What you should do
Repeat exactly the lines below that lie between the line with "Given: Click day 15 on the x-axis" and the line with "Task: Click the 100 value on the y-axis", counting both of those lines as part of the answer.

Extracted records
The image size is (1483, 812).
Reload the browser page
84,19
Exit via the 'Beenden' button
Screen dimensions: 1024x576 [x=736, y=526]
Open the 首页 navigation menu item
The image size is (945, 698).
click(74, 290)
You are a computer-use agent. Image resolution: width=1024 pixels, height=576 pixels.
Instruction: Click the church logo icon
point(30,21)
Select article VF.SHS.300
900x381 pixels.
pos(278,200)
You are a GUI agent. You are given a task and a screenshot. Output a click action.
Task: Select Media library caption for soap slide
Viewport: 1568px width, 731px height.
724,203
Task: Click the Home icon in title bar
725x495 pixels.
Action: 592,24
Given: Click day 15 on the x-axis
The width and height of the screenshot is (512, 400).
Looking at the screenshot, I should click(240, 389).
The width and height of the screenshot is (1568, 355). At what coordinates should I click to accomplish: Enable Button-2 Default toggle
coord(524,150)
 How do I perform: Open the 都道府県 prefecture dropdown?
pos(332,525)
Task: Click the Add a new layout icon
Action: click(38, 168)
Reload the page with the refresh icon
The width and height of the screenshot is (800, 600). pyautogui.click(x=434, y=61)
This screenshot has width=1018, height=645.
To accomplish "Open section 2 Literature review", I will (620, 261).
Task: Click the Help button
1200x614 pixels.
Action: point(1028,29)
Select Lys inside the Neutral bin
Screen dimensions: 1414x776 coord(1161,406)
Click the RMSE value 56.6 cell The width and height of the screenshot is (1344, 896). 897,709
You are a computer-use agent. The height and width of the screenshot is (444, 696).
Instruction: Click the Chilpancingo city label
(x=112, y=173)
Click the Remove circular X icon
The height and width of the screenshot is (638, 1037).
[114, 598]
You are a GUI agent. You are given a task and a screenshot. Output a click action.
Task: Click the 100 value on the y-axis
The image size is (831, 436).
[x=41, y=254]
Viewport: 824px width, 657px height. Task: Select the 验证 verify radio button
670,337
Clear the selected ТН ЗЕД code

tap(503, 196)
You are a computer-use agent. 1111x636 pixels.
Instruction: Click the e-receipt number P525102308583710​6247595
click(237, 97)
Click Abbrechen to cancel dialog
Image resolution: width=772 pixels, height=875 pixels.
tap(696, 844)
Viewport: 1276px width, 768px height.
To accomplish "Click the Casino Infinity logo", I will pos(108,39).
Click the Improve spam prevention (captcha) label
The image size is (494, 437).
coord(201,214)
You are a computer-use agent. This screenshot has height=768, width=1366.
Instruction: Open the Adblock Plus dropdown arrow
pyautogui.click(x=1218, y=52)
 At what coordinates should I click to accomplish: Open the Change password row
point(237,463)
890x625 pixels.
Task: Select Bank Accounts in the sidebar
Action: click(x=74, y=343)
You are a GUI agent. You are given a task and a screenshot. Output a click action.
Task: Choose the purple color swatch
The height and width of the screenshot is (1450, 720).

Finished task
Given: Click day 15 on the x-axis
The width and height of the screenshot is (512, 400).
Looking at the screenshot, I should click(240, 389).
The width and height of the screenshot is (1568, 355). At what coordinates should I click to accomplish: Enable Button-2 Default toggle
coord(524,150)
 How do I perform: Open the 都道府県 prefecture dropdown?
pos(332,525)
Task: Click the Add a new layout icon
Action: click(38, 168)
Reload the page with the refresh icon
The width and height of the screenshot is (800, 600). pyautogui.click(x=434, y=61)
This screenshot has width=1018, height=645.
To accomplish "Open section 2 Literature review", I will (620, 261).
Task: Click the Help button
1200x614 pixels.
Action: point(1028,29)
Select Lys inside the Neutral bin
Screen dimensions: 1414x776 coord(1161,406)
Click the RMSE value 56.6 cell The width and height of the screenshot is (1344, 896). 897,709
You are a computer-use agent. The height and width of the screenshot is (444, 696).
Instruction: Click the Chilpancingo city label
(x=112, y=173)
Click the Remove circular X icon
The height and width of the screenshot is (638, 1037).
[114, 598]
You are a GUI agent. You are given a task and a screenshot. Output a click action.
Task: Click the 100 value on the y-axis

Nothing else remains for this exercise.